Но Тынянов даже в «Вазир-Мухтаре» не особенно настаивал на том, что Ермолов сломлен. Тынянов настаивает на том, что сломлен Грибоедов. Ермолов же не сломлен, а «ошельмован».
Новое время, наступившее после расстрела восстания, сделало с Ермоловым то, чего «никогда, никогда раньше… не бывало», — физически надломило его. Сломленным нравственно оказался Грибоедов. Ермолов же был «низверженным монументом». Но «храм оставленный все храм, кумир поверженный — все бог». И поэтому «недовольные генералы», которых вместе с ним «тоже убрали на покой», шли к Ермолову:
«Бренча саблями или, если уж они были в отставке, просто дергая плечами, они хрипели вокруг низверженного монумента.
Они собирались в Москве к нему на Пречистенку, как тамплиеры в храм, как христиане в катакомбы. И монумент их благословлял».
Низверженный монумент сохранил право говорить людям то, что он о них думает. Грибоедову он говорит: Молчалин.
Тынянов в «Смерти Вазир-Мухтара» сталкивает ошельмованного Ермолова со сломленным Грибоедовым на декабристской теме, на «прошлом». Оказывается, что Ермолов верен «идеалу». («Идеал» Ермолова следует, конечно, видеть не в приверженности Пестелю. Полководца и декабристов связывала главным образом оппозиция александровскому режиму.) Но так как он встречается с Грибоедовым в последекабрьскую, зацветшую изменой пору, то его верность «прошлому» снимается «изменой» России в персидской войне, которую он как бы готов был совершить.
«Аббас-Мирза глуп, — сказал он, — позвал бы меня к себе в полководцы, не то было бы.
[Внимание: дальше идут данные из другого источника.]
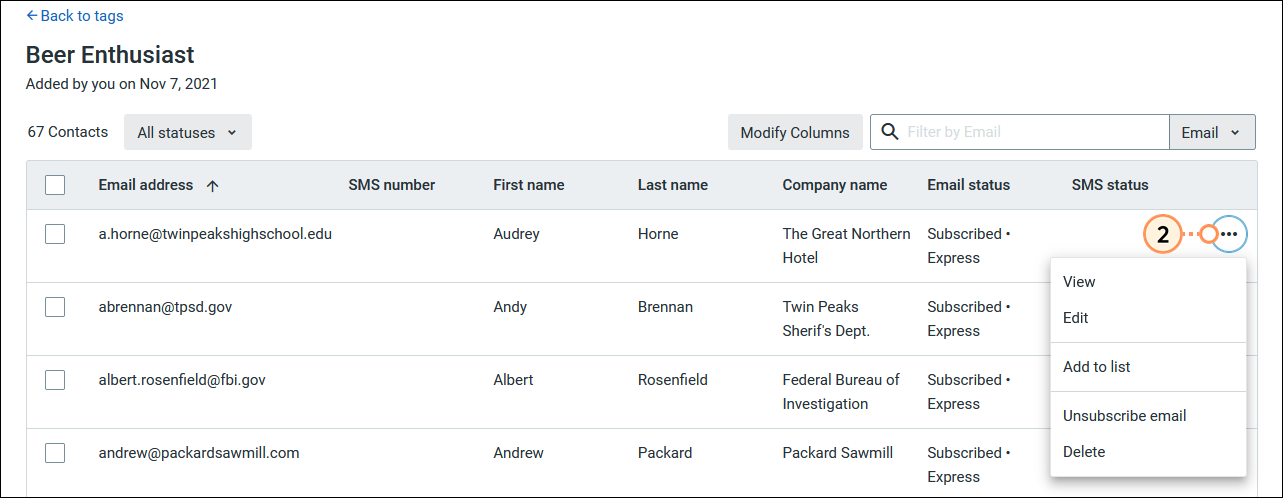Mark the checkbox for andrew@packardsawmill.com
1283x498 pixels.
55,453
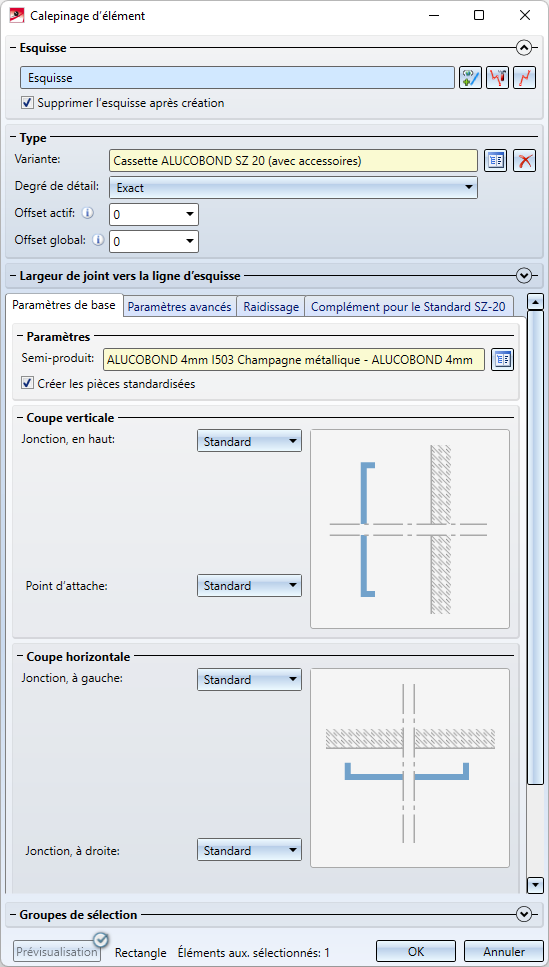The width and height of the screenshot is (549, 967).
Task: Open the Jonction, à droite dropdown
Action: 249,850
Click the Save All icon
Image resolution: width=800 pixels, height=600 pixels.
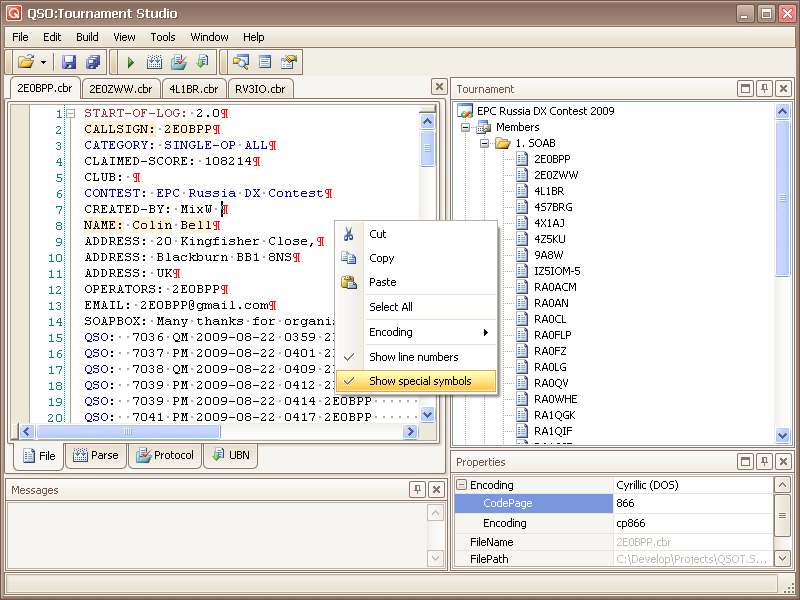point(93,62)
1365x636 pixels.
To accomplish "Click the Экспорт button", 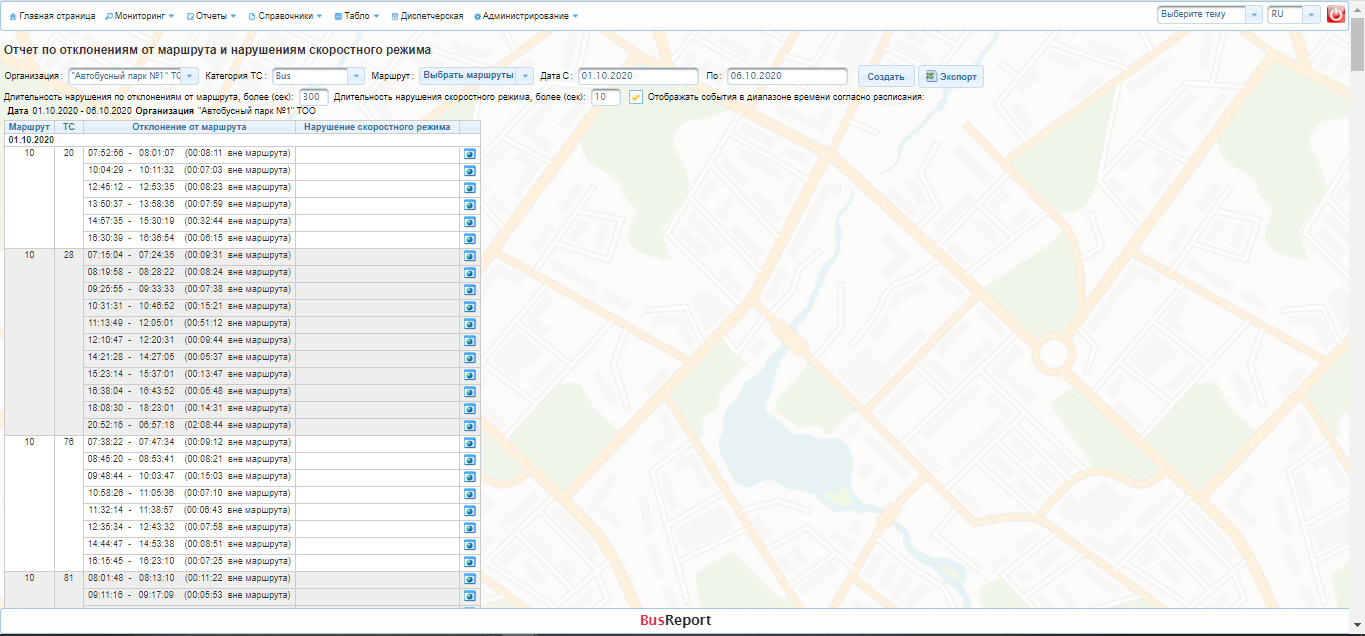I will click(950, 77).
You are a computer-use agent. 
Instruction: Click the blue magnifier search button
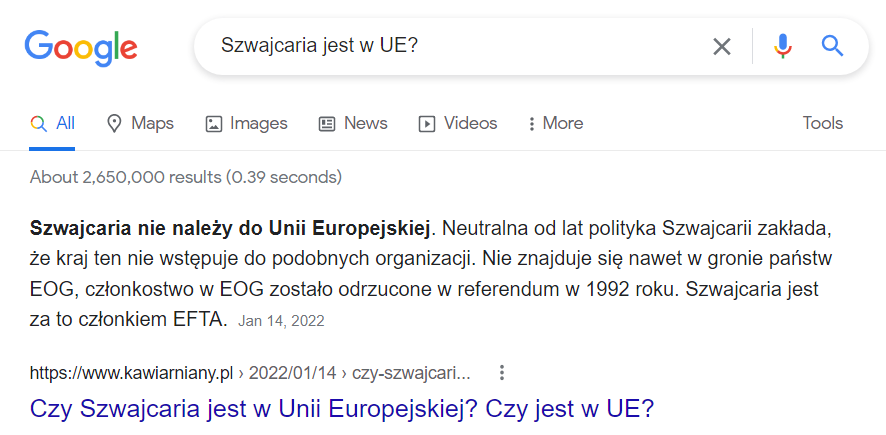(x=832, y=46)
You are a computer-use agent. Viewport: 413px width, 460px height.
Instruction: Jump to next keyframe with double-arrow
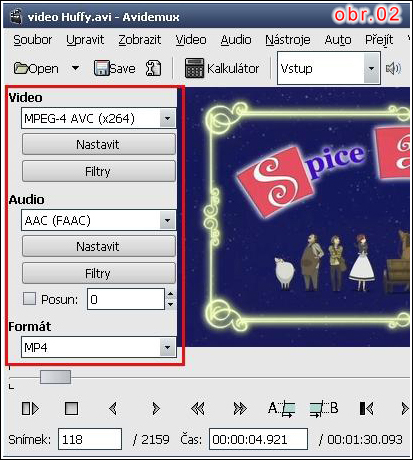point(240,408)
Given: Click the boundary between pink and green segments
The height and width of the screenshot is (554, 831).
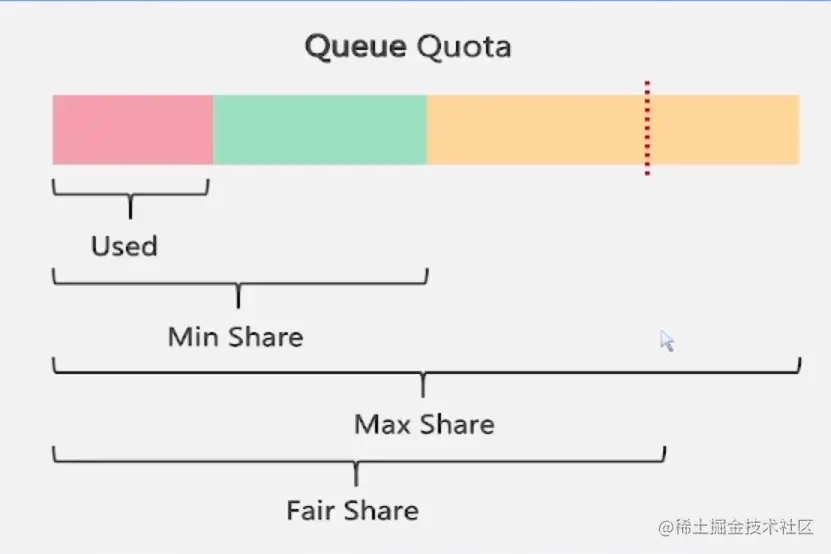Looking at the screenshot, I should tap(213, 130).
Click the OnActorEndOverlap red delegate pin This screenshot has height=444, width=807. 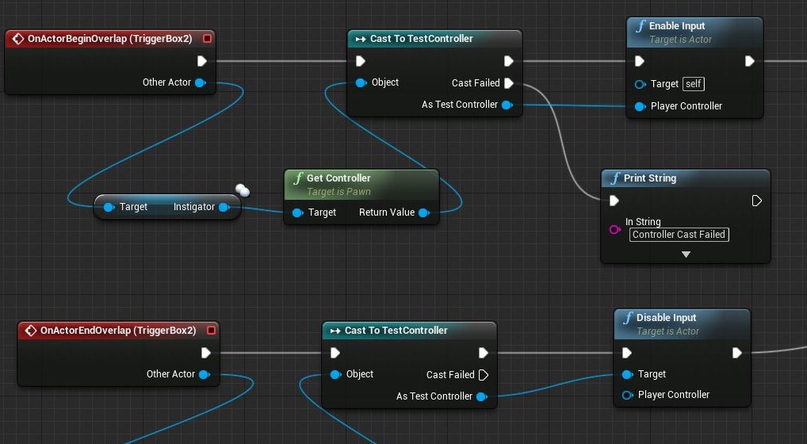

Меня ж чуть в измене здесь не обвиняют, вот бы он, дурак, и воспользовался…
Сидя за столом, он командовал персидской армией».
Позже это повторено еще решительнее. «Ермолов разрабатывал персидский план войны против России», — думает Грибоедов, пораженный противоестественностью всего происходящего.